Excluding terms from aggregation
The same approach can be applied using the exclude
parameter. As the name indicates, this will exclude any term matching the provided pattern.
Example requests can be seen from a Code Sloth Code Sample test below. The left captures a regular expression, and the right, a terms exclude filter.
{ "aggregations" : { "product_counts" : { "terms" : { "exclude" : "mouse.*", "field" : "names", "size" : 10 } } }, "size" : 0 }
{ "aggregations" : { "product_counts" : { "terms" : { "exclude" : [ "mouse", "mouse pad" ], "field" : "names", "size" : 10 } } }, "size" : 0 }
Query Time v.s. Indexing Time Tradeoffs in Terms Aggregations
Suppose you are working with a single field (not a collection). In that case, you might best index a second representation of the data to form a query filter, rather than relying on the terms aggregation to do it on your behalf.

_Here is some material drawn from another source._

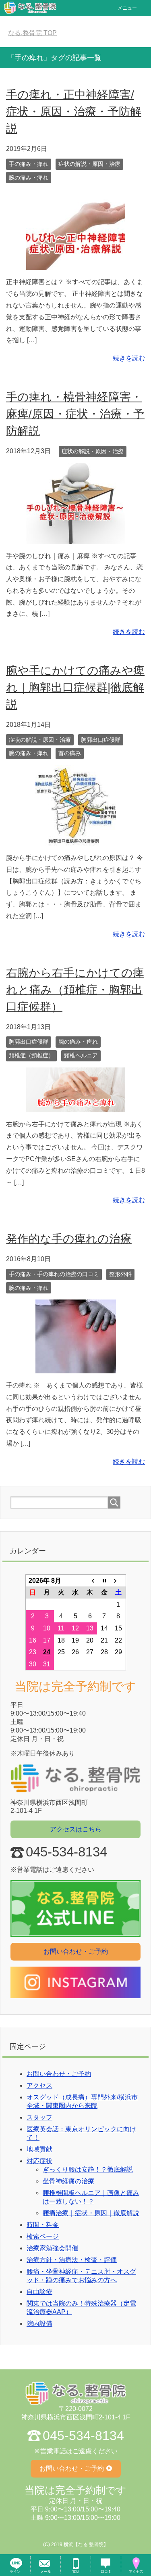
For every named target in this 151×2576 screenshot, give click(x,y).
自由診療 (39, 2291)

- Field 1: used for filtering applicable documents. In the case of a regular expression prefix match, an edge n-grams field (either analyzed as a tokenizer or token filter) could be used in the
query
part of the request to reduce the overall number of applicable documents - Field 2: A
keyword
field. This could then be used to aggregate the terms over the applicable corpus. If you want exact match filtering, a second field would not be required, and the keyword field could be leveraged for both.
Query time and indexing time strategies have different pros and cons:
- Using a single field can simplify the solution and reduce the amount of data we need to store. However, this may come with a performance cost at query time, resulting from analyzing more documents than necessary.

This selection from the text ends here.